• TASK DESCRIPTION
Set down each entry again exactly as written.

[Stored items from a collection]
BEGIN

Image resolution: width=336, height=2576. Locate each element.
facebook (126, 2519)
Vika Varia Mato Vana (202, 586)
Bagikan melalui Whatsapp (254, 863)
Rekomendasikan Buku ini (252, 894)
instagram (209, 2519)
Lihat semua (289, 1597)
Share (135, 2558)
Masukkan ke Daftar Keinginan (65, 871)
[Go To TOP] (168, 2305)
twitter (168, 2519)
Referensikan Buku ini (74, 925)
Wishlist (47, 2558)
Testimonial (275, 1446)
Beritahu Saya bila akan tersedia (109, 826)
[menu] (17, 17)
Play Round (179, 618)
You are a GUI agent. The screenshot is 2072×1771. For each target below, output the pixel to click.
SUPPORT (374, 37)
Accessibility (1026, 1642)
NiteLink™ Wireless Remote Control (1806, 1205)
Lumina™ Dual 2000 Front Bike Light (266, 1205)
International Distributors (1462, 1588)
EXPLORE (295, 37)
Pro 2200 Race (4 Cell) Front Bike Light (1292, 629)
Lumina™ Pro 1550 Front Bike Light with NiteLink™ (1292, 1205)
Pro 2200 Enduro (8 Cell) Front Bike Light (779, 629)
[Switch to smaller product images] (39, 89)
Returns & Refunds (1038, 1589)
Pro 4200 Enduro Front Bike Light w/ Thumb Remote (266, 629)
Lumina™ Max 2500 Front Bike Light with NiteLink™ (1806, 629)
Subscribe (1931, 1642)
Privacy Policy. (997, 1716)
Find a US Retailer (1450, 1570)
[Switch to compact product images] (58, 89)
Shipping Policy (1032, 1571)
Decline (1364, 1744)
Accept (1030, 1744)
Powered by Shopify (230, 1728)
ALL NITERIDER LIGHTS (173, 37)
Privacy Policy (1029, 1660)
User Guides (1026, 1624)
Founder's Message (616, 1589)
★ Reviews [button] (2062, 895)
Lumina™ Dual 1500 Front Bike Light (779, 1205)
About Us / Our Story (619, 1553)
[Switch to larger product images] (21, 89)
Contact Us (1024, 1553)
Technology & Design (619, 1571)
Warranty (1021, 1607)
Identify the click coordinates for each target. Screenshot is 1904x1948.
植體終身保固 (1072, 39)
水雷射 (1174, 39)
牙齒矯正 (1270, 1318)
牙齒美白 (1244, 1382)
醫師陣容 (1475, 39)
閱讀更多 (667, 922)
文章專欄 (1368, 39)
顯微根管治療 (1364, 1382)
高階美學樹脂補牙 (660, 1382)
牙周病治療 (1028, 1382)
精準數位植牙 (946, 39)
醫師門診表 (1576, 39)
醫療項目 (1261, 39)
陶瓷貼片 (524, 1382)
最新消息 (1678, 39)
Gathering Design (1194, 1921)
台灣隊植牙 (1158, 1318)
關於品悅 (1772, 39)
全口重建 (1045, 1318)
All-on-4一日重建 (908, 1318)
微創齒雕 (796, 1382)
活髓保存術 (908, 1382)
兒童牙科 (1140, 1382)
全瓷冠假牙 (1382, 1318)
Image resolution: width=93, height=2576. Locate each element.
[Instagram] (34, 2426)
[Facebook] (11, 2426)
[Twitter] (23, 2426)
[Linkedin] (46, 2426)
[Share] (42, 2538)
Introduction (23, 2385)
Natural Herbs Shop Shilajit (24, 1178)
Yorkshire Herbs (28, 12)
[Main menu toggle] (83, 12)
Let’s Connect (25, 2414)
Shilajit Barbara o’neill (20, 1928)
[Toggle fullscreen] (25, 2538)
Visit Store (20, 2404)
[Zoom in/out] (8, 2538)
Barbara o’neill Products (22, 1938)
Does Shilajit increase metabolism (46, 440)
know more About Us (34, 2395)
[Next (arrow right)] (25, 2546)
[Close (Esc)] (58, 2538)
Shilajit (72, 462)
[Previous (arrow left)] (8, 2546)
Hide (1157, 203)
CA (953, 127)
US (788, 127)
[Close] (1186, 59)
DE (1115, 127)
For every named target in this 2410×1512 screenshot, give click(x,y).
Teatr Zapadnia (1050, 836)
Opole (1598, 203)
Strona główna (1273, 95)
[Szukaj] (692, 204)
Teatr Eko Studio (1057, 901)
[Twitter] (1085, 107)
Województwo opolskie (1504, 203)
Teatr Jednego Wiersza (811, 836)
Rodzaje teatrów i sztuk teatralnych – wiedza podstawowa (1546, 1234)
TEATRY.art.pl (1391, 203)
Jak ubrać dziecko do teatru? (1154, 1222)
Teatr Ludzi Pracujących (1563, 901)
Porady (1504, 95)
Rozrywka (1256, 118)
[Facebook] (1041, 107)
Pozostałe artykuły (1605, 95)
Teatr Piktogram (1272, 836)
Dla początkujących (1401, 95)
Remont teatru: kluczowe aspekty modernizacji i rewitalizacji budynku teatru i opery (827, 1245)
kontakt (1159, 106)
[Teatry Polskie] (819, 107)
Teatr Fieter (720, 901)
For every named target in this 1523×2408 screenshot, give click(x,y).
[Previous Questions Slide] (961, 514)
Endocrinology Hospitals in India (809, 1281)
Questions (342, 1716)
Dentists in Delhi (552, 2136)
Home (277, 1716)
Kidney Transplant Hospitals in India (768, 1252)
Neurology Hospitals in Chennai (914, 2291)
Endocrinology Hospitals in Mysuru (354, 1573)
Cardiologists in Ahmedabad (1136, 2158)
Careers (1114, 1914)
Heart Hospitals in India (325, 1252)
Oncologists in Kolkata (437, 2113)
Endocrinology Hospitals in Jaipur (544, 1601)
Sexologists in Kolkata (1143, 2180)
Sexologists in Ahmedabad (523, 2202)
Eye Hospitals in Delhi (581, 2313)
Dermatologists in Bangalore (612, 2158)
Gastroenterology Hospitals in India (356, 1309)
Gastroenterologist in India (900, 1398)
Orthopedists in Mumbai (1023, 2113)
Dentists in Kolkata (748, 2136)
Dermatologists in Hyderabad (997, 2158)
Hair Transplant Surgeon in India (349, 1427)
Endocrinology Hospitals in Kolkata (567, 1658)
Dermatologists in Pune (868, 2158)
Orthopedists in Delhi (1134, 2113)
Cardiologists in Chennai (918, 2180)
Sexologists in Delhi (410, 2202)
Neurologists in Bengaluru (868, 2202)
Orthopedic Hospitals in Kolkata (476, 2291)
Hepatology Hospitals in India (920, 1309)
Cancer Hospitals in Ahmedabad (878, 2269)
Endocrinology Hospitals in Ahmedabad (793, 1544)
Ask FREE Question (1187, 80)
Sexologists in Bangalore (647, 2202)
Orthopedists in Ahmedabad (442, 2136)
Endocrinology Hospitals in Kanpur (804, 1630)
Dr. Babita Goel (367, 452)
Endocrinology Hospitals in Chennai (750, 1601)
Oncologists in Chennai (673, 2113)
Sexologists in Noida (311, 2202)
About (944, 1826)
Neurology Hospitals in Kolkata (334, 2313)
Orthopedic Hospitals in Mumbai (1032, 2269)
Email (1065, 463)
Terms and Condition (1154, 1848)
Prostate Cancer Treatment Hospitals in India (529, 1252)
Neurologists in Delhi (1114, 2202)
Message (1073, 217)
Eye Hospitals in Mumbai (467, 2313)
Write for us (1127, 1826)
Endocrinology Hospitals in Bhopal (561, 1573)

END

• RESULT FOR THIS EXERCISE
Image resolution: width=336, height=2576. Locate each element.
facebook (126, 2519)
Vika Varia Mato Vana (202, 586)
Bagikan melalui Whatsapp (254, 863)
Rekomendasikan Buku ini (252, 894)
instagram (209, 2519)
Lihat semua (289, 1597)
Share (135, 2558)
Masukkan ke Daftar Keinginan (65, 871)
[Go To TOP] (168, 2305)
twitter (168, 2519)
Referensikan Buku ini (74, 925)
Wishlist (47, 2558)
Testimonial (275, 1446)
Beritahu Saya bila akan tersedia (109, 826)
[menu] (17, 17)
Play Round (179, 618)
You are a GUI agent. The screenshot is 2072×1771. For each target below, output the pixel to click.
SUPPORT (374, 37)
Accessibility (1026, 1642)
NiteLink™ Wireless Remote Control (1806, 1205)
Lumina™ Dual 2000 Front Bike Light (266, 1205)
International Distributors (1462, 1588)
EXPLORE (295, 37)
Pro 2200 Race (4 Cell) Front Bike Light (1292, 629)
Lumina™ Pro 1550 Front Bike Light with NiteLink™ (1292, 1205)
Pro 2200 Enduro (8 Cell) Front Bike Light (779, 629)
[Switch to smaller product images] (39, 89)
Returns & Refunds (1038, 1589)
Pro 4200 Enduro Front Bike Light w/ Thumb Remote (266, 629)
Lumina™ Max 2500 Front Bike Light with NiteLink™ (1806, 629)
Subscribe (1931, 1642)
Privacy Policy. (997, 1716)
Find a US Retailer (1450, 1570)
[Switch to compact product images] (58, 89)
Shipping Policy (1032, 1571)
Decline (1364, 1744)
Accept (1030, 1744)
Powered by Shopify (230, 1728)
ALL NITERIDER LIGHTS (173, 37)
Privacy Policy (1029, 1660)
User Guides (1026, 1624)
Founder's Message (616, 1589)
★ Reviews [button] (2062, 895)
Lumina™ Dual 1500 Front Bike Light (779, 1205)
About Us / Our Story (619, 1553)
[Switch to larger product images] (21, 89)
Contact Us (1024, 1553)
Technology & Design (619, 1571)
Warranty (1021, 1607)
Identify the click coordinates for each target. Screenshot is 1904x1948.
植體終身保固 (1072, 39)
水雷射 (1174, 39)
牙齒矯正 (1270, 1318)
牙齒美白 (1244, 1382)
醫師陣容 (1475, 39)
閱讀更多 (667, 922)
文章專欄 (1368, 39)
顯微根管治療 (1364, 1382)
高階美學樹脂補牙 (660, 1382)
牙周病治療 (1028, 1382)
精準數位植牙 (946, 39)
醫師門診表 (1576, 39)
醫療項目 (1261, 39)
陶瓷貼片 (524, 1382)
最新消息 (1678, 39)
Gathering Design (1194, 1921)
台灣隊植牙 (1158, 1318)
關於品悅 (1772, 39)
全口重建 (1045, 1318)
All-on-4一日重建 (908, 1318)
微創齒雕 (796, 1382)
活髓保存術 (908, 1382)
兒童牙科 (1140, 1382)
全瓷冠假牙 (1382, 1318)
Image resolution: width=93, height=2576. Locate each element.
[Instagram] (34, 2426)
[Facebook] (11, 2426)
[Twitter] (23, 2426)
[Linkedin] (46, 2426)
[Share] (42, 2538)
Introduction (23, 2385)
Natural Herbs Shop Shilajit (24, 1178)
Yorkshire Herbs (28, 12)
[Main menu toggle] (83, 12)
Let’s Connect (25, 2414)
Shilajit Barbara o’neill (20, 1928)
[Toggle fullscreen] (25, 2538)
Visit Store (20, 2404)
[Zoom in/out] (8, 2538)
Barbara o’neill Products (22, 1938)
Does Shilajit increase metabolism (46, 440)
know more About Us (34, 2395)
[Next (arrow right)] (25, 2546)
[Close (Esc)] (58, 2538)
Shilajit (72, 462)
[Previous (arrow left)] (8, 2546)
Hide (1157, 203)
CA (953, 127)
US (788, 127)
[Close] (1186, 59)
DE (1115, 127)
For every named target in this 2410×1512 screenshot, give click(x,y).
Teatr Zapadnia (1050, 836)
Opole (1598, 203)
Strona główna (1273, 95)
[Szukaj] (692, 204)
Teatr Eko Studio (1057, 901)
[Twitter] (1085, 107)
Województwo opolskie (1504, 203)
Teatr Jednego Wiersza (811, 836)
Rodzaje teatrów i sztuk teatralnych – wiedza podstawowa (1546, 1234)
TEATRY.art.pl (1391, 203)
Jak ubrać dziecko do teatru? (1154, 1222)
Teatr Ludzi Pracujących (1563, 901)
Porady (1504, 95)
Rozrywka (1256, 118)
[Facebook] (1041, 107)
Pozostałe artykuły (1605, 95)
Teatr Piktogram (1272, 836)
Dla początkujących (1401, 95)
Remont teatru: kluczowe aspekty modernizacji i rewitalizacji budynku teatru i opery (827, 1245)
kontakt (1159, 106)
[Teatry Polskie] (819, 107)
Teatr Fieter (720, 901)
For every named target in this 1523×2408 screenshot, give click(x,y).
[Previous Questions Slide] (961, 514)
Endocrinology Hospitals in India (809, 1281)
Questions (342, 1716)
Dentists in Delhi (552, 2136)
Home (277, 1716)
Kidney Transplant Hospitals in India (768, 1252)
Neurology Hospitals in Chennai (914, 2291)
Endocrinology Hospitals in Mysuru (354, 1573)
Cardiologists in Ahmedabad (1136, 2158)
Careers (1114, 1914)
Heart Hospitals in India (325, 1252)
Oncologists in Kolkata (437, 2113)
Endocrinology Hospitals in Jaipur (544, 1601)
Sexologists in Kolkata (1143, 2180)
Sexologists in Ahmedabad (523, 2202)
Eye Hospitals in Delhi (581, 2313)
Dermatologists in Bangalore (612, 2158)
Gastroenterology Hospitals in India (356, 1309)
Gastroenterologist in India (900, 1398)
Orthopedists in Mumbai (1023, 2113)
Dentists in Kolkata (748, 2136)
Dermatologists in Hyderabad (997, 2158)
Hair Transplant Surgeon in India (349, 1427)
Endocrinology Hospitals in Kolkata (567, 1658)
Dermatologists in Pune (868, 2158)
Orthopedists in Delhi (1134, 2113)
Cardiologists in Chennai (918, 2180)
Sexologists in Delhi (410, 2202)
Neurologists in Bengaluru (868, 2202)
Orthopedic Hospitals in Kolkata (476, 2291)
Hepatology Hospitals in India (920, 1309)
Cancer Hospitals in Ahmedabad (878, 2269)
Endocrinology Hospitals in Ahmedabad (793, 1544)
Ask FREE Question (1187, 80)
Sexologists in Bangalore (647, 2202)
Orthopedists in Ahmedabad (442, 2136)
Endocrinology Hospitals in Kanpur (804, 1630)
Dr. Babita Goel (367, 452)
Endocrinology Hospitals in Chennai (750, 1601)
Oncologists in Chennai (673, 2113)
Sexologists in Noida (311, 2202)
About (944, 1826)
Neurology Hospitals in Kolkata (334, 2313)
Orthopedic Hospitals in Mumbai (1032, 2269)
Email (1065, 463)
Terms and Condition (1154, 1848)
Prostate Cancer Treatment Hospitals in India (529, 1252)
Neurologists in Delhi (1114, 2202)
Message (1073, 217)
Eye Hospitals in Mumbai (467, 2313)
Write for us (1127, 1826)
Endocrinology Hospitals in Bhopal (561, 1573)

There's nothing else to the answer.